Two Percent Just Won't Do
November 2, 2010
The economy grew at a 2 percent rate in the third quarter, but with unemployment at 9.6 percent, gross domestic product (GDP) growth of 2 percent just doesn't cut it, says Investor's Business Daily (IBD).
Many new reports have detected "improvement" in the economy in the July-September period. Indeed, the GDP number was a little better than the 1.7 percent posted for the second quarter. A closer look, however, provides little comfort.
- While real GDP grew by an annual rate of $66 billion, nearly two-thirds of that -- $47 billion -- came from businesses restocking depleted inventories.
- And while it's true that consumer spending increased at the fastest rate since late 2006, all that demand was satisfied entirely with imports, adding little to U.S. output.
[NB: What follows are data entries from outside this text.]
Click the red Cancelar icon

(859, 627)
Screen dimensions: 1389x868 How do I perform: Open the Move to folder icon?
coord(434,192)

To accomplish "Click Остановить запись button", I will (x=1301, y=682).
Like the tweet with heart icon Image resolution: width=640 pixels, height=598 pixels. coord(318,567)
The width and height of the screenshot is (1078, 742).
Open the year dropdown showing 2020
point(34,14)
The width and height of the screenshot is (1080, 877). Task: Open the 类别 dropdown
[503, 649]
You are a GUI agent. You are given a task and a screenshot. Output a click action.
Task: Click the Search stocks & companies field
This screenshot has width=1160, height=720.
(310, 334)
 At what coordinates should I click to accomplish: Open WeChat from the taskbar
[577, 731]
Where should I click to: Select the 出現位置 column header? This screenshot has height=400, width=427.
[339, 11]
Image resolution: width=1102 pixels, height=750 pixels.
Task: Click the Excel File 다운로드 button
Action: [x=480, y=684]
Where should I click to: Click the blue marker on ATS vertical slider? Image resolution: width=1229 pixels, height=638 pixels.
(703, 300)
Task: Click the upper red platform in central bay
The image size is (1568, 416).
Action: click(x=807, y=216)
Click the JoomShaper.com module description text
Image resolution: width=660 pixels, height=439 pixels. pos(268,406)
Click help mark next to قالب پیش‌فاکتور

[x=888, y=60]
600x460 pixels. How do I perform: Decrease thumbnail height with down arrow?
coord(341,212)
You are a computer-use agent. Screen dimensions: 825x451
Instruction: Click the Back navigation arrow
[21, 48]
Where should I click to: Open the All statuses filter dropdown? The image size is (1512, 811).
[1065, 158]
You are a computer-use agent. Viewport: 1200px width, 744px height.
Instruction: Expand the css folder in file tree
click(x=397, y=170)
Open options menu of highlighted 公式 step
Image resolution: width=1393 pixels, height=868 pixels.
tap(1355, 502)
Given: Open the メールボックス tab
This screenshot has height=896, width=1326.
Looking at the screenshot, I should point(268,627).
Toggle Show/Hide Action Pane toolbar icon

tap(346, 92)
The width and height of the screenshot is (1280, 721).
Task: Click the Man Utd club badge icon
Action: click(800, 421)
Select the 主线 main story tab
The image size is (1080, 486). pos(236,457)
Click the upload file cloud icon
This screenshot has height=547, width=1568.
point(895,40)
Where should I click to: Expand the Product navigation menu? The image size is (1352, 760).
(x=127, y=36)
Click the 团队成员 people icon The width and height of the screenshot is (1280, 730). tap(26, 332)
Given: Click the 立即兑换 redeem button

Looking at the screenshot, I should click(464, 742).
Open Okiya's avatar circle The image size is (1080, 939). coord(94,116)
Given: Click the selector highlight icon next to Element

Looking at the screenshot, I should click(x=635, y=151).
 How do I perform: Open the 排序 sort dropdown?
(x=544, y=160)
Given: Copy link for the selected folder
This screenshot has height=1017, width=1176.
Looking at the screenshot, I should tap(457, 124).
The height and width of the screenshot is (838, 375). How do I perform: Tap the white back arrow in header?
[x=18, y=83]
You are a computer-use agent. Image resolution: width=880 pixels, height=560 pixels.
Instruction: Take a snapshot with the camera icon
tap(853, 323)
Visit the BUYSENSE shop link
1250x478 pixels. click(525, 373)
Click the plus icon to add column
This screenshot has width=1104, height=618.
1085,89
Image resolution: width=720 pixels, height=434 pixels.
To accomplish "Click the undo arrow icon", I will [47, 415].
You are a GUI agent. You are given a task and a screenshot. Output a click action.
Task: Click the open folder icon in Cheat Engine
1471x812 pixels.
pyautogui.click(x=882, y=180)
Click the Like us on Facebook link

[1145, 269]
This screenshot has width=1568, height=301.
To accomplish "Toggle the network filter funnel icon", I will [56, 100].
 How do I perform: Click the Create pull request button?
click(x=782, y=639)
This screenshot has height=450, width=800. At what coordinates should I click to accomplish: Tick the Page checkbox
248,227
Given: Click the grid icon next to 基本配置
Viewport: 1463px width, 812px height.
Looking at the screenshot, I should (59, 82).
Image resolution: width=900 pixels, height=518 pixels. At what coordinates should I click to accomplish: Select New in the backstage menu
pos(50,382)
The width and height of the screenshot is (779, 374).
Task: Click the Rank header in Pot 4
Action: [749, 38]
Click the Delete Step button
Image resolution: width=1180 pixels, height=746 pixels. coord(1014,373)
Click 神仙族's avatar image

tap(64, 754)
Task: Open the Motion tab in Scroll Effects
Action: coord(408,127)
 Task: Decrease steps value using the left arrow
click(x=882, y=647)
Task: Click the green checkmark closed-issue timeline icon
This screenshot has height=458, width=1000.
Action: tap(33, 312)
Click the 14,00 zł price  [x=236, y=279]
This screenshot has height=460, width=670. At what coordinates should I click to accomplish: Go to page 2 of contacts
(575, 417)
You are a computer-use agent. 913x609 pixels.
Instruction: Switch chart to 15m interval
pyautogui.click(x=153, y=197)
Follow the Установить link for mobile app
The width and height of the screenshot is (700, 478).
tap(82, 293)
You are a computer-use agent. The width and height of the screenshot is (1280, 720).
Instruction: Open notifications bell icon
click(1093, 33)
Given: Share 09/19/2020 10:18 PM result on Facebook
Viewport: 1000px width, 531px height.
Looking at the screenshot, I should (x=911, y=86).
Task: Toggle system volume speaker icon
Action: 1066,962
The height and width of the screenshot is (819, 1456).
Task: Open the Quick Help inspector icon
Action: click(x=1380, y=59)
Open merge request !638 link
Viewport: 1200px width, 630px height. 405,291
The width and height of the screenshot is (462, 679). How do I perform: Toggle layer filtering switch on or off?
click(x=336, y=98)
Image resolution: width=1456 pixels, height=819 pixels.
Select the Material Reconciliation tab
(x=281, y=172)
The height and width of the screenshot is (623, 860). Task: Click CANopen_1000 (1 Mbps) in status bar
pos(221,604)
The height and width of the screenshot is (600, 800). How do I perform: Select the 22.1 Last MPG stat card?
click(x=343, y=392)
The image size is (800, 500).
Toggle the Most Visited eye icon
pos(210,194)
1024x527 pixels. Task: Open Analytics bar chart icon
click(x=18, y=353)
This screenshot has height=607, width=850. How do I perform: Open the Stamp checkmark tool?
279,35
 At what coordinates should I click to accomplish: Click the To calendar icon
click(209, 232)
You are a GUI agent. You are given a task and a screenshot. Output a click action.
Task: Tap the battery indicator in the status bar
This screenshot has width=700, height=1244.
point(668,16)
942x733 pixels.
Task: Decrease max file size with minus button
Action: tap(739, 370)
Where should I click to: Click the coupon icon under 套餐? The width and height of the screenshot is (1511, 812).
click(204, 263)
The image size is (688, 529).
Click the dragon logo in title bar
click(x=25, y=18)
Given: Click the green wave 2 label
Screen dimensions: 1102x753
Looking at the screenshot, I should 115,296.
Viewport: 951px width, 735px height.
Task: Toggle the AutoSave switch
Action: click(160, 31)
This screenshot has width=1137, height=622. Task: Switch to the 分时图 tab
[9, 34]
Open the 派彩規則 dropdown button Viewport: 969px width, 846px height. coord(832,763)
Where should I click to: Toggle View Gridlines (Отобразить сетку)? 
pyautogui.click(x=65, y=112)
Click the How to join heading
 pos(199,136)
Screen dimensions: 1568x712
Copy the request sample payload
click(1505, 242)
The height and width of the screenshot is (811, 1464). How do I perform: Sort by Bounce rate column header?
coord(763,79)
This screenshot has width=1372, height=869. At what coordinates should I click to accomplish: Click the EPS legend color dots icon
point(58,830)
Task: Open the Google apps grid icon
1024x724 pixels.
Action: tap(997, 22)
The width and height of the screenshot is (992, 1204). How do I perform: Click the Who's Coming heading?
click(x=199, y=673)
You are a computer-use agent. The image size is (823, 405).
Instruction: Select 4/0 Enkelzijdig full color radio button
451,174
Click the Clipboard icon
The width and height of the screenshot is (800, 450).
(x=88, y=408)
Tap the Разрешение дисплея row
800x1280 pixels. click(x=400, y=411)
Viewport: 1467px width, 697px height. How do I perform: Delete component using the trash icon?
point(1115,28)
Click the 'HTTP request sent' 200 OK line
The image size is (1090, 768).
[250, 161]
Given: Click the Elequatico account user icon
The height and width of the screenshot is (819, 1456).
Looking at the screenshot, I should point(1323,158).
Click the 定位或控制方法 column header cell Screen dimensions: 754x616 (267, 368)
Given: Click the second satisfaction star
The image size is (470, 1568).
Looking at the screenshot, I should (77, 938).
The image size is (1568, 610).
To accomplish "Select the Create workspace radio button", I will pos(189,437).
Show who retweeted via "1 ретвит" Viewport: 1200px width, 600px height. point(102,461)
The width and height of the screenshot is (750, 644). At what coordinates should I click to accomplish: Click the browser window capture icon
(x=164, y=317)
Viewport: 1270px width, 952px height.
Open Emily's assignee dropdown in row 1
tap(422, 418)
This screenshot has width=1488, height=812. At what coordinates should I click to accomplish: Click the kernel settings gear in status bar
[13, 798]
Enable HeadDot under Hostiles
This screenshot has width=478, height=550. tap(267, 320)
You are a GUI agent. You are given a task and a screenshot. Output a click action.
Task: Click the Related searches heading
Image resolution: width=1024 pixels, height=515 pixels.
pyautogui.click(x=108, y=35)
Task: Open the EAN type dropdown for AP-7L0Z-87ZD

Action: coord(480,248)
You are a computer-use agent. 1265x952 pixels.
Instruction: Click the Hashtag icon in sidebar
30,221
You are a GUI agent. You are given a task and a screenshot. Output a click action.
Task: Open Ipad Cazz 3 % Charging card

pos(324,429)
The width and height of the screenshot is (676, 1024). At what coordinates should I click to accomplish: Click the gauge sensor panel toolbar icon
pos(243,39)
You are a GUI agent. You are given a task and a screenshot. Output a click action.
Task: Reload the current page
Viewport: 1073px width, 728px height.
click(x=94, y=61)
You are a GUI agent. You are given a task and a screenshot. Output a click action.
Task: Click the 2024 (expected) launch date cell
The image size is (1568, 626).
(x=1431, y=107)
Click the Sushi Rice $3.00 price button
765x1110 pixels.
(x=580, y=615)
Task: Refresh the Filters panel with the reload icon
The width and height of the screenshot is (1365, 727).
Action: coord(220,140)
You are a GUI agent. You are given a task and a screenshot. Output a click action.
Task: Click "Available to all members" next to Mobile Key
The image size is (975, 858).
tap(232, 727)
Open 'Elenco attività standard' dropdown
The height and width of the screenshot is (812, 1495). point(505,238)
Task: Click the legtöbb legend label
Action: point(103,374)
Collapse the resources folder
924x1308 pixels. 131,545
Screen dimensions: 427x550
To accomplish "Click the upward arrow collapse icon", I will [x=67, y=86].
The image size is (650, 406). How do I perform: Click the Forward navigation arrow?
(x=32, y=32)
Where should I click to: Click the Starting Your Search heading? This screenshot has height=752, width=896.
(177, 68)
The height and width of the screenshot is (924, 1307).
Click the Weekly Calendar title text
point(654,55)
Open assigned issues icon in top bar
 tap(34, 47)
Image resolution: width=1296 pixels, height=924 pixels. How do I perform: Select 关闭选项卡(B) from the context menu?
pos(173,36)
- Worse, business investment, though improved, remains weak -- thanks to fear over the impact of ObamaCare, a disastrous finance overhaul law, a growing $1.75 trillion regulatory burden and the prospect of massive tax hikes on entrepreneurs and small businesses early next year.
The fact is, for us to climb out of our economic hole, the United States must grow 3 percent or more for a number of years. Three percent represents the nation's long-term growth potential -- defined as work force growth (about 1 percent) plus productivity growth (a bit over 2 percent).
There's a way to end this stagnation, says IBD.
- Germany is booming, with its jobless rate falling to the lowest level in decades, and Britain just announced a "surprise" jump of 3.2 percent in GDP at an annual rate.
- Why? Both have slashed government spending and are reaping the benefits in private-sector growth.
- The United States is taking a different tack, jacking up government spending by 21 percent in just two years.
If we don't change course soon, we may trade places with once-stagnant Europe -- and our economy will underperform for years.